Extending the investigation from the controlled laboratory environment, the next step would be to confirm whether the presented solution proves equally reliable in outside world environments, where the presence of uneven road surfaces and corners could introduce challenges, probably requiring additional signal filtering techniques and robust joint angle estimators. In addition, inclusion of magnetometer readings could prove useful for tracking bicycle heading in outside environments, provided it is not mounted near the rotating ferrous bicycle parts, compromising the Earth’s magnetic field measurements.
Furthermore, the method presented in this paper could be used not only for measuring the knee joint angle, but for other active joints during cycling. Measuring the hip joint angle however in particular would also require additional signal filtering techniques, since one IMU would have to be placed in the sagittal plane of the right lumbar region where it would be affected by subject’s breathing, making the method less stable in the process.

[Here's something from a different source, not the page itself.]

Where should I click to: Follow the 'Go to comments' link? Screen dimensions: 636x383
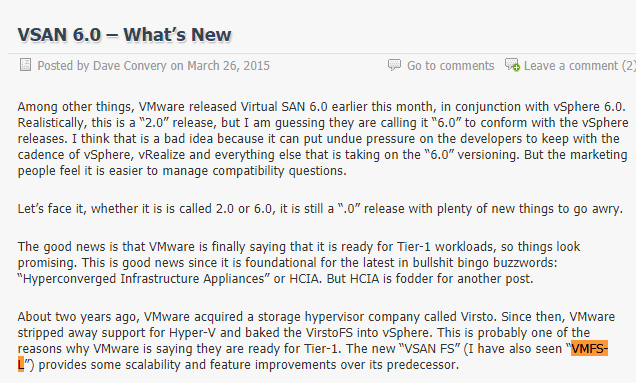pos(450,66)
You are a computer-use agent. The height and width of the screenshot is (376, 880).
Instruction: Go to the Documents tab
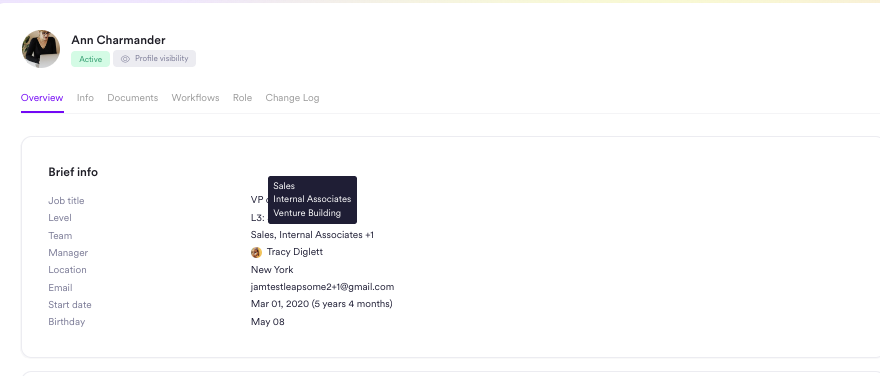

The ever-growing field of technique monitoring and improvement with biofeedback loops for cyclists could also benefit from the presented method. Even without the actual evaluation of joint angles reliability, some promising research has been presented in this field using IMUs. For example, the authors of [
56] developed a method for aligning the cyclist motion trajectories with previously recorded professional’s motion cycles and in [
57] optimal cycling profile guidance has been presented, both relying on IMU joint angle measurements.
Finally, combining the results obtained from the presented method with readings from other sensor technologies, e.g., for muscle activation and contraction monitoring, could provide cyclists with crucial information on which muscle groups to focus on at a certain moment, potentially leading to more proficient muscle usage. This combined information could be given to the cyclist visually using a display on the bicycle handlebar, through sound with headphones, or haptically through vibrating actuators positioned appropriately on the cyclist’s body.